[Raw data]:
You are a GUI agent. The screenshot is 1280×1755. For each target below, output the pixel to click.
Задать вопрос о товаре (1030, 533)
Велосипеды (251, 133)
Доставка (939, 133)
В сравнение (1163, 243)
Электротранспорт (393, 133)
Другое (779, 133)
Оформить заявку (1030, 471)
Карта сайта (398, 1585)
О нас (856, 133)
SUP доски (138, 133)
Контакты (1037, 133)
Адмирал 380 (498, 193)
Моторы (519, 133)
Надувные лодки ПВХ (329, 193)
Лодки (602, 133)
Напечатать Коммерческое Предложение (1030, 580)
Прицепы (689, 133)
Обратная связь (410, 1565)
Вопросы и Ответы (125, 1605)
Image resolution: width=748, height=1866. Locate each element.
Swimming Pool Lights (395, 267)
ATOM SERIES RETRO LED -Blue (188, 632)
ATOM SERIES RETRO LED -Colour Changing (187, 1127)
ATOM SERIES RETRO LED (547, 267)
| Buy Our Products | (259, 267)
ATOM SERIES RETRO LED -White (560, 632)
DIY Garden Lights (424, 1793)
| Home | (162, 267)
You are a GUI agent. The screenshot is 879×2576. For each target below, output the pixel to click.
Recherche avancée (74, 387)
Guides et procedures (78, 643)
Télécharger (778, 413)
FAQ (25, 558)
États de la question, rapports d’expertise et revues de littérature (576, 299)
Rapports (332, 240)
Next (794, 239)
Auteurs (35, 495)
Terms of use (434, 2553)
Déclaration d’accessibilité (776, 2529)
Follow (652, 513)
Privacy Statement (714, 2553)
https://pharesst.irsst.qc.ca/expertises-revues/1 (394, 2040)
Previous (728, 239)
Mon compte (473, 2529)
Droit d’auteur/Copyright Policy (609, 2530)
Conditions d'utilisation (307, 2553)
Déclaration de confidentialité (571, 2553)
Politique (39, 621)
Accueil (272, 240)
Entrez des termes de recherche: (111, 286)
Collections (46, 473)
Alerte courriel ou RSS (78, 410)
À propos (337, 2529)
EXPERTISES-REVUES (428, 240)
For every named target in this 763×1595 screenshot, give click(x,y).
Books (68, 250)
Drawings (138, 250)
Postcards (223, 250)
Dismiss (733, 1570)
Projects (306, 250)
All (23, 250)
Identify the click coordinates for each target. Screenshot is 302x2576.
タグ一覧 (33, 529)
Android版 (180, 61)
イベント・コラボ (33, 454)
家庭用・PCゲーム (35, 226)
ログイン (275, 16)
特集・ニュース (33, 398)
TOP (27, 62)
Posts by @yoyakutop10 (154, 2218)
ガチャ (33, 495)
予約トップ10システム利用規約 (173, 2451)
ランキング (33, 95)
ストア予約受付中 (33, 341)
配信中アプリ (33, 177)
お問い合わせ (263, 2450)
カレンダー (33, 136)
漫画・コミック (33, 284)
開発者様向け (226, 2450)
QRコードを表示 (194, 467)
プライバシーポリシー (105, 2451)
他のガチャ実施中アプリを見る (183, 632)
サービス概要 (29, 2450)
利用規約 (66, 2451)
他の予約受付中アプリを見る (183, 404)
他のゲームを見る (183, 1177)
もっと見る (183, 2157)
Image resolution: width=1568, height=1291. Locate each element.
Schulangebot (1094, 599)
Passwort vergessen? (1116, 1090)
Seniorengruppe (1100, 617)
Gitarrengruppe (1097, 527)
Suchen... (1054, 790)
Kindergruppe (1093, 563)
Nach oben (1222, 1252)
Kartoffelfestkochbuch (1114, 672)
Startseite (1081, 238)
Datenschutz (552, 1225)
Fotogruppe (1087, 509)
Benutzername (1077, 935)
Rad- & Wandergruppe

[Stated goal]: Edit the items above so that "GUI agent" becomes "interface agent" wherever it occurs, and leave every other part of every item as it is.

[Written answer]:
You are a interface agent. The screenshot is 1280×1755. For each target below, output the pixel to click.
Задать вопрос о товаре (1030, 533)
Велосипеды (251, 133)
Доставка (939, 133)
В сравнение (1163, 243)
Электротранспорт (393, 133)
Другое (779, 133)
Оформить заявку (1030, 471)
Карта сайта (398, 1585)
О нас (856, 133)
SUP доски (138, 133)
Контакты (1037, 133)
Адмирал 380 (498, 193)
Моторы (519, 133)
Надувные лодки ПВХ (329, 193)
Лодки (602, 133)
Напечатать Коммерческое Предложение (1030, 580)
Прицепы (689, 133)
Обратная связь (410, 1565)
Вопросы и Ответы (125, 1605)
Image resolution: width=748, height=1866. Locate each element.
Swimming Pool Lights (395, 267)
ATOM SERIES RETRO LED -Blue (188, 632)
ATOM SERIES RETRO LED -Colour Changing (187, 1127)
ATOM SERIES RETRO LED (547, 267)
| Buy Our Products | (259, 267)
ATOM SERIES RETRO LED -White (560, 632)
DIY Garden Lights (424, 1793)
| Home | (162, 267)
You are a interface agent. The screenshot is 879×2576. For each target below, output the pixel to click.
Recherche avancée (74, 387)
Guides et procedures (78, 643)
Télécharger (778, 413)
FAQ (25, 558)
États de la question, rapports d’expertise et revues de littérature (576, 299)
Rapports (332, 240)
Next (794, 239)
Auteurs (35, 495)
Terms of use (434, 2553)
Déclaration d’accessibilité (776, 2529)
Follow (652, 513)
Privacy Statement (714, 2553)
https://pharesst.irsst.qc.ca/expertises-revues/1 (394, 2040)
Previous (728, 239)
Mon compte (473, 2529)
Droit d’auteur/Copyright Policy (609, 2530)
Conditions d'utilisation (307, 2553)
Déclaration de confidentialité (571, 2553)
Politique (39, 621)
Accueil (272, 240)
Entrez des termes de recherche: (111, 286)
Collections (46, 473)
Alerte courriel ou RSS (78, 410)
À propos (337, 2529)
EXPERTISES-REVUES (428, 240)
For every named target in this 763×1595 screenshot, give click(x,y).
Books (68, 250)
Drawings (138, 250)
Postcards (223, 250)
Dismiss (733, 1570)
Projects (306, 250)
All (23, 250)
Identify the click coordinates for each target. Screenshot is 302x2576.
タグ一覧 (33, 529)
Android版 (180, 61)
イベント・コラボ (33, 454)
家庭用・PCゲーム (35, 226)
ログイン (275, 16)
特集・ニュース (33, 398)
TOP (27, 62)
Posts by @yoyakutop10 (154, 2218)
ガチャ (33, 495)
予約トップ10システム利用規約 (173, 2451)
ランキング (33, 95)
ストア予約受付中 (33, 341)
配信中アプリ (33, 177)
お問い合わせ (263, 2450)
カレンダー (33, 136)
漫画・コミック (33, 284)
開発者様向け (226, 2450)
QRコードを表示 (194, 467)
プライバシーポリシー (105, 2451)
他のガチャ実施中アプリを見る (183, 632)
サービス概要 (29, 2450)
利用規約 (66, 2451)
他の予約受付中アプリを見る (183, 404)
他のゲームを見る (183, 1177)
もっと見る (183, 2157)
Image resolution: width=1568, height=1291. Locate each element.
Schulangebot (1094, 599)
Passwort vergessen? (1116, 1090)
Seniorengruppe (1100, 617)
Gitarrengruppe (1097, 527)
Suchen... (1054, 790)
Kindergruppe (1093, 563)
Nach oben (1222, 1252)
Kartoffelfestkochbuch (1114, 672)
Startseite (1081, 238)
Datenschutz (552, 1225)
Fotogruppe (1087, 509)
Benutzername (1077, 935)
Rad- & Wandergruppe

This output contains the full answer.